The policy of the State Conversion Authority, which is under the auspices of the Prime Minister’s Office but subject to the regulations of the Chief Rabbinate, does not allow the non-Jewish spouse of an Israeli Jew to convert while they do not have full Israeli citizenship.
But the naturalization process takes upward of five years, meaning that an aspiring convert would have to wait at least half a decade before even starting the conversion process.
Sadan said that prior to last week’s ruling, non-Israeli Reform and Masorti converts who could not obtain Israeli citizenship has led to some extremely difficult situations.
Should the Israeli spouse of a non-Israeli national who converted through one of these denominations die, the convert would have no legal standing in Israel, and the state would be able to deport them from the country.
The same is true if such a couple would divorce, leaving the non-Israeli national convert without legal standing to remain in the Jewish state.
The Reform conversion program is usually 12 months, although shorter for converts who have grown up in a Jewish environment in Israel. It includes an interview by the Reform rabbinical court, Brit Milah if necessary, and immersion in a mikveh.
The Reform rabbinical court meets once a month and is usually comprised of Sadan, director of the rabbinical court Rabbi Gregory Kotler, and another rabbi serving as the third rabbinical judge.
Rabbi Andy Sacks, director of the Masorti Movement’s Rabbinical Assembly in Israel and secretary of the Masorti Rabbinical Court in Israel, says similarly that the denomination decided in 2013 not to convert anyone in Israel without a residency visa issued with a view to naturalization and citizenship.
The movement conducts approximately 120 conversions a year in Israel, of which approximately 60 are non-Jewish spouses of Israeli citizens who married abroad.

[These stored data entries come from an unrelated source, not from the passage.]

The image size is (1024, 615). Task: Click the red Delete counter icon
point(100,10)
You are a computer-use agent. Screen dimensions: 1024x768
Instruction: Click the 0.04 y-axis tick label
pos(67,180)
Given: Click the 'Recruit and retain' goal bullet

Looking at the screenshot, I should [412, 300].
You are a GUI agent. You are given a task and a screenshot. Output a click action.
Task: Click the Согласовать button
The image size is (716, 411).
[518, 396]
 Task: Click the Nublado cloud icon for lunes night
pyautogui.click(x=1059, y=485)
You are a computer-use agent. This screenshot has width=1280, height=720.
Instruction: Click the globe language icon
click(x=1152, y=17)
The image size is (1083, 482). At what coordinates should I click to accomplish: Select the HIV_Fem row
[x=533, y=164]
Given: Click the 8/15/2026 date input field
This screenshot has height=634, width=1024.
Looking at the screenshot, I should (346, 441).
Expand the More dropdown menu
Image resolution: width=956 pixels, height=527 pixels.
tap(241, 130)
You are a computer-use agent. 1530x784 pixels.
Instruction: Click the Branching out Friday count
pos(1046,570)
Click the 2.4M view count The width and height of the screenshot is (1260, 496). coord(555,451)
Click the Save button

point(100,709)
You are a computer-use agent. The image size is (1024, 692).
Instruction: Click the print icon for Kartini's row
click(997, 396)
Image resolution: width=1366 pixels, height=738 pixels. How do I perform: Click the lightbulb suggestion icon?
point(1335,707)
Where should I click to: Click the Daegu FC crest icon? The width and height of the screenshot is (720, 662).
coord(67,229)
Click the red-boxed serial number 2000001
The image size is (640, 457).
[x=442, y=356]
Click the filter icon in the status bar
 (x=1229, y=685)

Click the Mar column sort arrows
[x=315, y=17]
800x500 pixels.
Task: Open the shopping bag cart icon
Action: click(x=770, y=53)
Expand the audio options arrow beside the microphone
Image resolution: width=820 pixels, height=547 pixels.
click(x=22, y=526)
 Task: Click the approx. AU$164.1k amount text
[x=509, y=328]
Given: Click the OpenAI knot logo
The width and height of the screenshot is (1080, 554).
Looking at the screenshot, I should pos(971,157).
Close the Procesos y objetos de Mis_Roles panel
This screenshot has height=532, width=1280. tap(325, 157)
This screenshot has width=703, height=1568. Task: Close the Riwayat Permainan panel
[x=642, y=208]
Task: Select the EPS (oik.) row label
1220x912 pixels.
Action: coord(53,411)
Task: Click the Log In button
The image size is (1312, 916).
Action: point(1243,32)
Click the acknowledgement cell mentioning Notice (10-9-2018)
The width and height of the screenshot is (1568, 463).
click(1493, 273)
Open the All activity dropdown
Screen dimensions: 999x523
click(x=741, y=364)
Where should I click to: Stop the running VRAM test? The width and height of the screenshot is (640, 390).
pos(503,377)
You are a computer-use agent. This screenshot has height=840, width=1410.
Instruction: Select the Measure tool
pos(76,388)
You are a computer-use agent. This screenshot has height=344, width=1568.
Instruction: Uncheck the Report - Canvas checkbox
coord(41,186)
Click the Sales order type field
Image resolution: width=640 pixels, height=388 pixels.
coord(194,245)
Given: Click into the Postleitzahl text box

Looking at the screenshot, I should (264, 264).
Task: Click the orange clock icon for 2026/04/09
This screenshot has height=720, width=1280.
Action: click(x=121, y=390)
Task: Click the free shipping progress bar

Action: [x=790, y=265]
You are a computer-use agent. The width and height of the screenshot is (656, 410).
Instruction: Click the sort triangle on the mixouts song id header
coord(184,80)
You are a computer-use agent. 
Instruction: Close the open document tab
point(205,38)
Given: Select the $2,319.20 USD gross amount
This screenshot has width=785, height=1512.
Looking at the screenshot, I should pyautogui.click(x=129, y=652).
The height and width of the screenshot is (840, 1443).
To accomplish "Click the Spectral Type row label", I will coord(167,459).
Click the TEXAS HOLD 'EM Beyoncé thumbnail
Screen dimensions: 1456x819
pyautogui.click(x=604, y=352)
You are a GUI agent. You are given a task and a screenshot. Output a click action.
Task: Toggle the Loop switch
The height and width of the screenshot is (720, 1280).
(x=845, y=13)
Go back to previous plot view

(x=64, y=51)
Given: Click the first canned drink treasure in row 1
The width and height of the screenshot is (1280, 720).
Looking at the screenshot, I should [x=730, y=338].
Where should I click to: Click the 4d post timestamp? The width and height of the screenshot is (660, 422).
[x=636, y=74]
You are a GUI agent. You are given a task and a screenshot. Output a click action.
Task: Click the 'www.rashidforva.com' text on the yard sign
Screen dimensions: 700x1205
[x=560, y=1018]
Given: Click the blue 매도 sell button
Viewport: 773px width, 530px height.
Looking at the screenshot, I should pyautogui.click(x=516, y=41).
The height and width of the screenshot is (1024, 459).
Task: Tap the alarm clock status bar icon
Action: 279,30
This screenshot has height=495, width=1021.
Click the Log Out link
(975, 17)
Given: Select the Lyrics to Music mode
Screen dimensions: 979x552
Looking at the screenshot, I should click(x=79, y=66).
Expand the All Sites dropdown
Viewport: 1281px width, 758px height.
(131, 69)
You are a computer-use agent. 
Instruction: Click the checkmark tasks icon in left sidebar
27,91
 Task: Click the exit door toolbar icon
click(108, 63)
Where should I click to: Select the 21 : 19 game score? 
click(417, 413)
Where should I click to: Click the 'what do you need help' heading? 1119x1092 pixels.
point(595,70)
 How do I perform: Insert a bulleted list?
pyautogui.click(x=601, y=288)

Sacks says that the movement does assist a tiny handful of individuals to do what is termed “jump conversion,” where a non-Jewish, non-Israeli national such as someone in Israel on a student visa is allowed to participate in the Masorti movement’s conversion program in Israel, and then flies to London, where a Masorti rabbinical court performs the actual conversion.
The convert then needs to spend nine months in the UK and participate in a Jewish community there in order to comply with Interior Ministry criteria for recognizing citizenship rights of foreign Jewish converts, before returning to Israel and receiving that citizenship.
Anyone converting in this manner must first receive permission from the Masorti movement’s Exceptions Committee.
The Masorti movement’s conversion course is 12 months long, although “weaker students” are sometimes required to continue with their studies longer.
A date is then set for the candidate to appear before the denomination’s rabbinical court to determine whether to accept them for conversion and order a brit milah if required.
The Masorti rabbinical court meets once a month and is usually comprised of the head of the court Rabbi Peretz Rodman, Sacks, and another rabbi serving as the third rabbinical judge.
Finally, the convert will immerse in a mikveh to complete the conversion process.
Because of a law passed by the 2015 government, the Reform and Masorti movements are banned from using state-funded mikvaot, which has left them with a narrow range of options.